For all these reasons I am of the view that the exception to paragraph 8.2 of

the particulars of claim should not succeed. There can, in any event, be no prejudice

to the defendant if these allegations remain in the particulars of claim. The

allegations are neither vague, nor is the defendant embarrassed in its ability to plead

to the allegations.

[26]

Lastly I may mention the argument on behalf of the defendant in respect of a

prospective subscriber who requires financing but who does not want to be financed

by the first plaintiff. It was submitted that the parties could never have intended that

such a person should be compelled to be financed by the first plaintiff. Accordingly,

so it was submitted, the implied or tacit term proposed by the plaintiffs is irreconcilable

with the agreement as a whole. I do not agree with this submission. On the face of

the contract as it stands, nothing appears to stand in the way of such a person

obtaining finance from any other institution. Furthermore, and depending on the

evidence, a court might very well find that the intention of the parties was never to

prevent such "outside" financing but that it was contrary to spirit of the agreement and

the intention of the parties to allow the defendant to offer such financing itself and that

an implied or tacit term should therefore be read into the agreement to prevent the

defendant from undermining the whole purpose of the agreement by financing

subscribers itself.
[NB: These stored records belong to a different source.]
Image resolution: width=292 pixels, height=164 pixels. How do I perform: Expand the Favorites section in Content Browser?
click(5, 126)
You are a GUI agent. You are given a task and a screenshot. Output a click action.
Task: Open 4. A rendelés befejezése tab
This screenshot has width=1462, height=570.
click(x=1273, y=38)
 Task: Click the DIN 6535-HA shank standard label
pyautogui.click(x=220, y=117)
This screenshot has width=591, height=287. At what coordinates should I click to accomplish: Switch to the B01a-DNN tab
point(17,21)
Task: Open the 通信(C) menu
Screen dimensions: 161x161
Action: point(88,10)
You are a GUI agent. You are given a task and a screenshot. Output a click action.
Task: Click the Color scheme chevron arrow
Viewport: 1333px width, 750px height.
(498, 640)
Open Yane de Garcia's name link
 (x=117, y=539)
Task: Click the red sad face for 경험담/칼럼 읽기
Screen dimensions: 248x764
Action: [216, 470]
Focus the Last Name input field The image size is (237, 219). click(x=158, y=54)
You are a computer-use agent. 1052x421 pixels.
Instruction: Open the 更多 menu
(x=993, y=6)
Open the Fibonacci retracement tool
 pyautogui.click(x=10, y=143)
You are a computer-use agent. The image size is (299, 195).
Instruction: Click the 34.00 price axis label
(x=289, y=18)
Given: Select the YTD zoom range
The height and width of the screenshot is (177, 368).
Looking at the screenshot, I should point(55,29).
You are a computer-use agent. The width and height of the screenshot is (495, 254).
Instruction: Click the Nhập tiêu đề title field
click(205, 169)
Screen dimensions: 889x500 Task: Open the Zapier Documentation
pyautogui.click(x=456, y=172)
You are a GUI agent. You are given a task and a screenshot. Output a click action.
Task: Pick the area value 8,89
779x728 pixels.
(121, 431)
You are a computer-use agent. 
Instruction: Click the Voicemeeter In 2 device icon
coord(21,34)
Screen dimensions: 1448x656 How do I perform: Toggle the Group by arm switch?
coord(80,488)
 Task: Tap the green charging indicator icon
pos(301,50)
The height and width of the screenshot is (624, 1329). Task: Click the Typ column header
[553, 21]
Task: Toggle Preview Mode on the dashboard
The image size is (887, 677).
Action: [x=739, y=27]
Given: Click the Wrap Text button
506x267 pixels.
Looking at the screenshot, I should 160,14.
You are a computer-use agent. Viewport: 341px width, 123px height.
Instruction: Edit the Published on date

Consequently I am of the view that it cannot be excluded, as a

reasonable probability, that a trial court might on the evidence find that a tacit or

implied term in that regard can and should be read into the agreement.

[27] The further grounds of exception which relate more particularly to the

paragraphs in the particulars of claim dealing with the calculation of the damages


-11­

allegedly suffered by the plaintiffs, fall to be rejected for the same reasons.

[28] In the result the following order is made:

1.

The defendant's exception is dismissed with costs.